Textauszug:
==========
Keinerlei Garantie gibt es dabei für jene Flüchtlinge, die aufgrund der Dublin-Vereinbarung in ein anderes EU-Land zurückgeschoben werden können, wie Griechenland, Italien oder gar Ungarn. Dies widerfuhr bereits vor einem Jahr Sudanesen, die sich von Calais nach Südwestfrankreich hatten überstellen lassen. Deswegen widersetzten sich die „Dublin-Betroffenen“ auch am heftigsten einer „Umverteilung“. Viele von ihnen ließen sich in einiger Entfernung vom „Jungle“ in kleineren Camps nieder.

So sah die Lage im gesamten Raum Calais im Übrigen noch vor zwei Jahren aus. Danach hatte die Staatsmacht den Druck erhöht, um die Betreffenden mittels Vertreibungsmaßnahmen an einem einzelnen Punkt zu konzentrieren, eben jenem „Jungle“, in dem vor kurzem 8.000 bis 10.000 Menschen lebten. Heute ist die Staatsmacht umgekehrt der Auffassung, das Camp sei zu groß und allzu auffallend sichtbar geworden… Im übrigen hatten auch die Behörden mitbekommen, dass im Jungle 10.000 Menschen lebten. Was heißt: Rund 4000 von ihnen haben sich der jüngsten Umverteilungsaktion entzogen haben.
==========
Aufgabe und Anforderungen: Fahren Sie mit dem Text über die Flüchtlinge im Raum Calais im Anschluss an seinen letzten Satz fort. Die anschließenden Daten entstammen einer anderen Quelle.

Datenauszug:
==========
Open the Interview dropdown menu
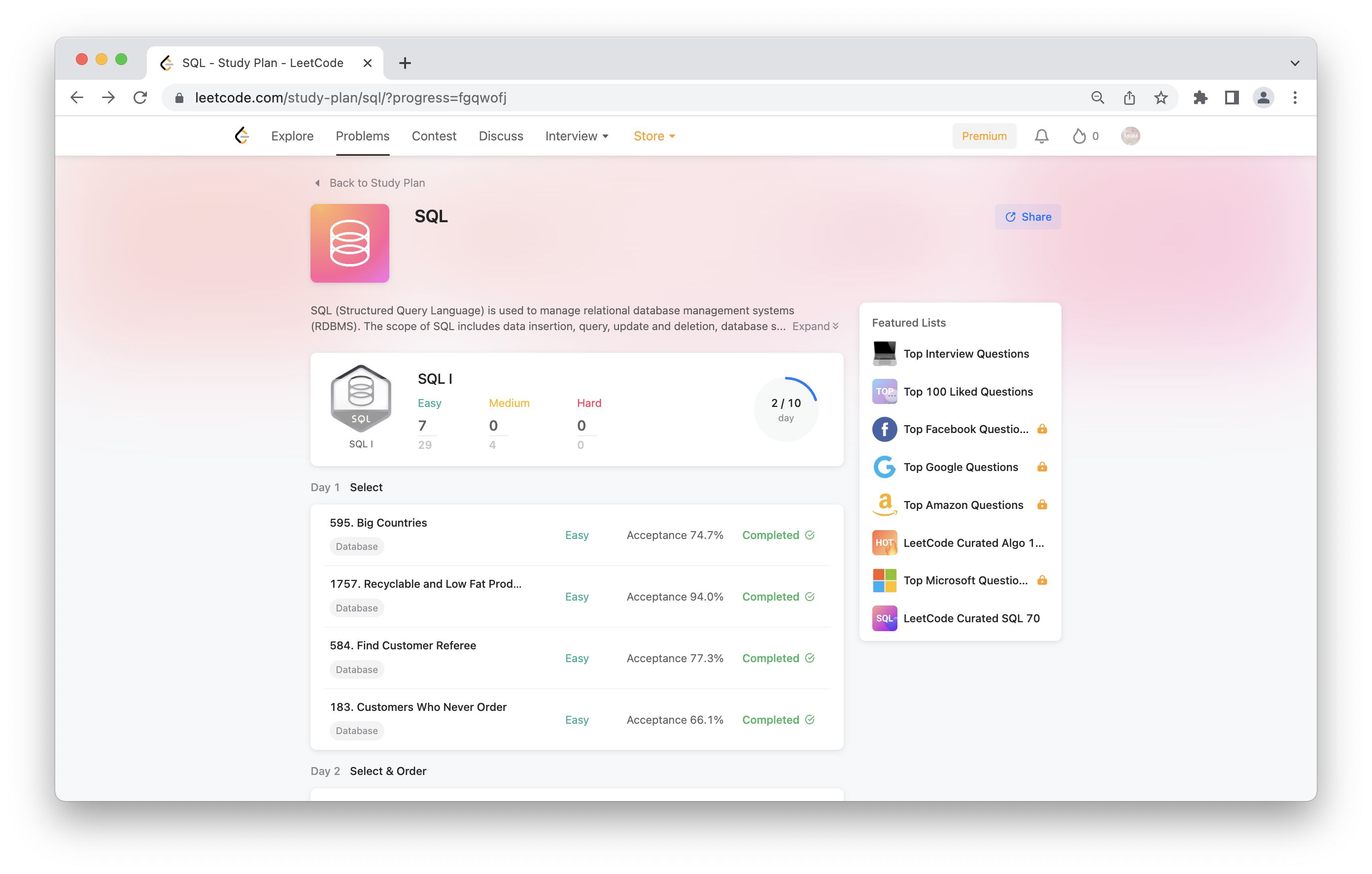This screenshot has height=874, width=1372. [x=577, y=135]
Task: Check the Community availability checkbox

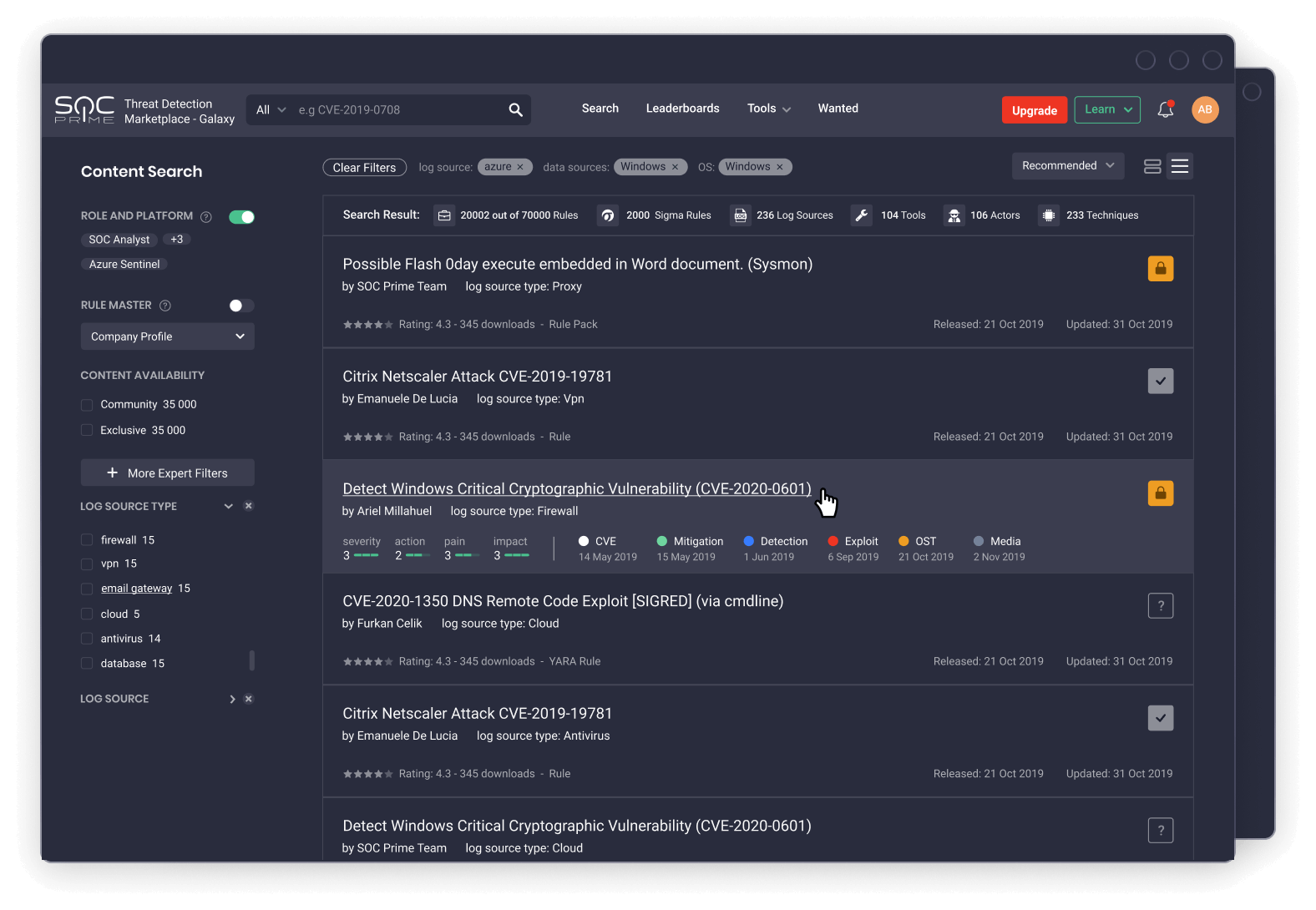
==========
Lösung der Aufgabe:
Am letzten Tag vor der der Räumungsoperation brannte es in dem Camp an mehreren Ecken lichterloh. NGOs und Freiwillige vermuteten, „Sicherheitskräfte“ hätten Feuer gelegt, um eine Rückkehr in das Camp definitiv zu verhindern. Dagegen erklärte die für die Region zuständige Präfektin (juristische Vertreterin des Zentralstaats), es liege „in der kulturellen Tradition bestimmter Migrantengruppe, ihre Behausungen vor ihrem Verlassen anzuzünden“. Eine „Tradition“, die sie Bevölkerungsgruppen aus Afghanistan zuschrieb. Infolge dieser Aussprüche handelte die Präfektin sich von NGOs eine Strafanzeige wegen „rassistischer Verleumdung“ ein.

Rund 170 vorläufige CAO-Aufnahmeeinrichtungen gab es bislang. Weitere 280 wurden nun eingerichtet. Dagegen gibt es aber lokal oft Widerstand, der von Rechten aller Schattierungen unterstützt wird. Am Tag des Räumungsbeginns wurde bekannt, dass die fünfte Aufnahmeeinrichtung in Folge, sie liegt in Loubeyrat im französischen Zentralmassiv, mit Brandanschlägen attackiert worden war. In zwei Fällen – im Raum Nantes und im Umland von Grenoble – waren solche (noch unbewohnte) Einrichtungen nachts mit Feuerwaffen beschossen worden.